One night, Derriecott joined a group of other African-American women headed to the base movie theater, but the movie was interrupted before it began.

“Ladies, you’re not supposed to sit there,” a military policeman told the group. Sitting with Derriecott was a lieutenant named Clark, the base’s chief WAC.

“What do you mean?” asked Clark. “They are with me and I am the officer in charge.” But the MP stood his ground, “What I mean to say is, colored people aren’t supposed to sit in this section.”

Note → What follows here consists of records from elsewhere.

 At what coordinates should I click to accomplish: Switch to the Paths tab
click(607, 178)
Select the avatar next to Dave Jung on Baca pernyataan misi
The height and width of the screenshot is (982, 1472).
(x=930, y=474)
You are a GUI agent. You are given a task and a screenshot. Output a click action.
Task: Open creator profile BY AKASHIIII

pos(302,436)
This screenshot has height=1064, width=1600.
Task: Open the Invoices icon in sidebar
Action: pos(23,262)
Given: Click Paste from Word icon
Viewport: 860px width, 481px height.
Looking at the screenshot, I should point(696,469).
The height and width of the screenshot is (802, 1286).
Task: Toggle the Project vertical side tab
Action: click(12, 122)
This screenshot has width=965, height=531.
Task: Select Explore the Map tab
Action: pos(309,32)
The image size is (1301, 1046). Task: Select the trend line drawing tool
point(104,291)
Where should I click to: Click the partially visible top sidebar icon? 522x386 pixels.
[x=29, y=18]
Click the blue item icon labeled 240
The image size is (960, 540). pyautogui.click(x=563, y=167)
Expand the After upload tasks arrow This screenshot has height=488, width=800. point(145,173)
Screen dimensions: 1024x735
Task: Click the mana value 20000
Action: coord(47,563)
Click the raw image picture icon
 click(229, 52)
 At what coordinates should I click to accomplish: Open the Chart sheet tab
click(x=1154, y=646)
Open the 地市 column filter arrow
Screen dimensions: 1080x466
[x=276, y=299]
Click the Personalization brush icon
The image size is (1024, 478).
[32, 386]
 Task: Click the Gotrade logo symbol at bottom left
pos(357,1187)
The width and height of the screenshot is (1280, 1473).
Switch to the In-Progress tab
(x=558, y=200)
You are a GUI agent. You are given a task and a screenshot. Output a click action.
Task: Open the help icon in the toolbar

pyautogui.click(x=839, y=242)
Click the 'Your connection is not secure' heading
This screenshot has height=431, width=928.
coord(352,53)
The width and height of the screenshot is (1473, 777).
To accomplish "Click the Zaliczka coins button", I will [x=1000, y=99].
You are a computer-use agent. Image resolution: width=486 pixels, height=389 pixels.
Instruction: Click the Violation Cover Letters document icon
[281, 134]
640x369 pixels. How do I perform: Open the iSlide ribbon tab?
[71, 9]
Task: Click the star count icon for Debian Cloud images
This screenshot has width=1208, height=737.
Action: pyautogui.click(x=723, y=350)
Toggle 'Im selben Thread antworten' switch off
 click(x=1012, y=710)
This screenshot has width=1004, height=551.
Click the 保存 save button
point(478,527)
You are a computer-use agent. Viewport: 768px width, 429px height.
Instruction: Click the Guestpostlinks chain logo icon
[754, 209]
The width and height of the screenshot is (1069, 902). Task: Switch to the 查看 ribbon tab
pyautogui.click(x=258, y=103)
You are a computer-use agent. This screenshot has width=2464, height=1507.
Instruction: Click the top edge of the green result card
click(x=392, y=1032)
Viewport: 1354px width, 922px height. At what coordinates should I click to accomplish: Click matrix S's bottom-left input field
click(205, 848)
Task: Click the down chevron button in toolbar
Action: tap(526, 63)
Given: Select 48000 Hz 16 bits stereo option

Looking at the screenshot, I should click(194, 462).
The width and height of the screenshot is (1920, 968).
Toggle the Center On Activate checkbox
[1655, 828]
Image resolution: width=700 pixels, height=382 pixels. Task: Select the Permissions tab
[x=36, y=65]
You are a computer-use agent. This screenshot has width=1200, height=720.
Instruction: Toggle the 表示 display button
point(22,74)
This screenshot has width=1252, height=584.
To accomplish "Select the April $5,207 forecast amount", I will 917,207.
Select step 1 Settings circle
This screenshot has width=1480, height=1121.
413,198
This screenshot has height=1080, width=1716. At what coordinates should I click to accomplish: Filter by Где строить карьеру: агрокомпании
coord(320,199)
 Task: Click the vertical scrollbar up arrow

Derriecott chose the Army Air Forces to honor a friend who died on his first combat mission. She wanted to be a nurse, so once she completed basic training at Fort Des Moines, Iowa, she headed to Douglas Army Air Field, a training base for Martin B-26 Marauder pilots and crews, where she served at the base hospital. “They didn’t have the ability to give me the nursing courses,” she explained. Derriecott performed patient care duty anyway.

Derriecott treated airmen, crews, and their families by taking blood pressure, vital signs and patient histories, and taught feminine hygiene to new recruits. When not working in the hospital, she worked on the flight line, tracking B-25 fuel levels. She and her fellow WACs also engaged in weekly drill and ceremony graduations for bomber pilots.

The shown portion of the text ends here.